Managed Defense first observed this campaign while hunting Windows Explorer process execution with a suspicious folder path (e.g., “F:\”) specified on the command line. This behavior is commonly observed when a user is tricked into executing malware on USB drives. While this type of threat is not uncommon, Mandiant's relentless research and pursuit of every attack led to the discovery of yet another espionage campaign that uses USB drives to spread malware.

The Initial Infection

An infected USB flash drive is the initial infection vector. The victim is lured to click on a malicious file that is masquerading as a legitimate executable. Upon executing the malicious file, it triggers a chain of malicious executions, each designed to perform its specific task throughout the attacker's lifecycle.

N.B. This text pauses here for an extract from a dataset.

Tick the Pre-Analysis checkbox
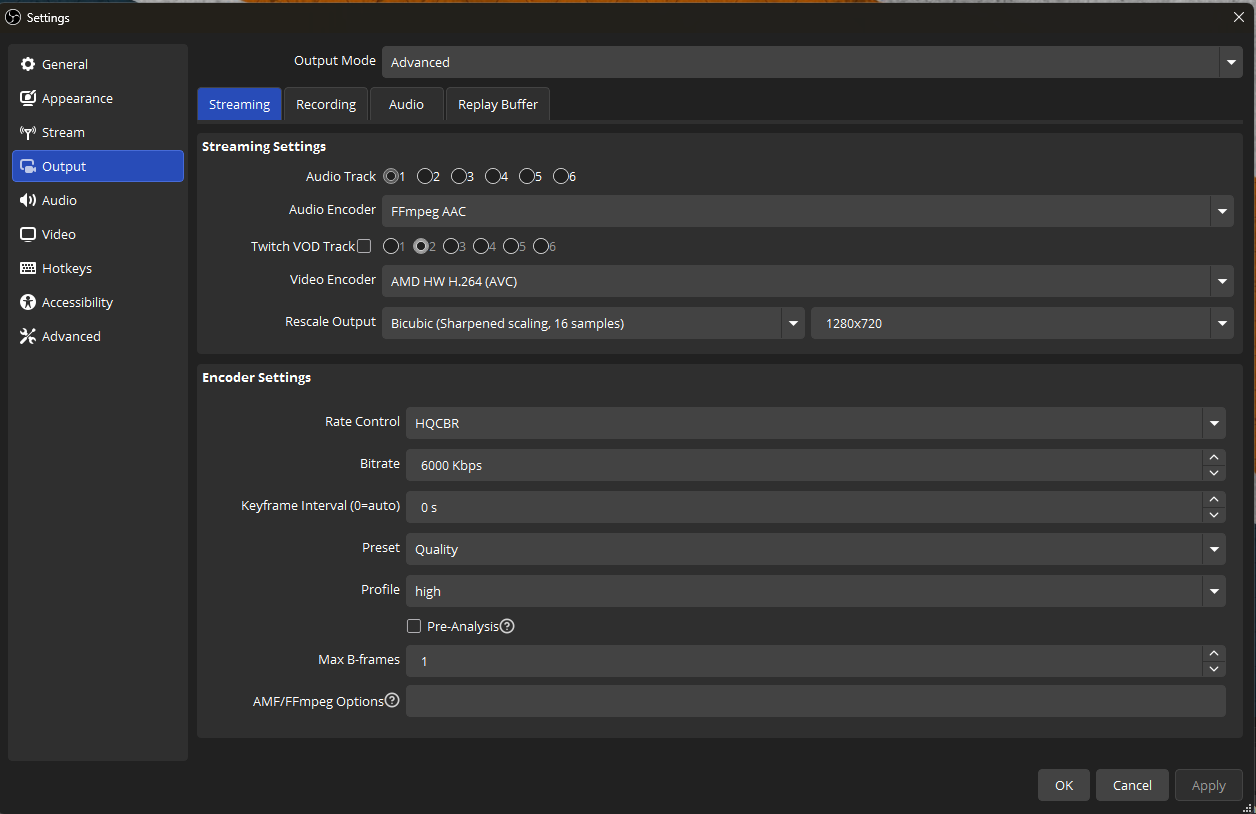The height and width of the screenshot is (814, 1256). [x=414, y=626]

https://storage.googleapis.com/gweb-cloudblog-publish/images/infected-usb-fig3_gfat.max-1300x1300.png

Figure 4: Attacker lifecycle​​​

Established Foothold

The infection chain typically starts with an executable that serves as a dropper. The dropper is responsible for writing malicious files to disk and launching them. In one instance, a dropper named USB Drive.exe wrote the following encrypted files to C:\Users\Public\SymantecsThorvices\Data:

  • aweu23jj46jm7dc 
  • bjca3a0e2sfbs 
  • asdigasur3ase 
  • sf33kasliaeae 
  • sf24acvywsake

The encrypted files contain executables and DLLs that are extracted and written in the directory C:\Users\Public\SymantecsThorvices\Bin.

These files can be broken down into four components, each consisting of a legitimate executable and a malicious DLL that is loaded via DLL search order hijacking. As shown in Figure 5, each component is responsible for a task within the attack lifecycle.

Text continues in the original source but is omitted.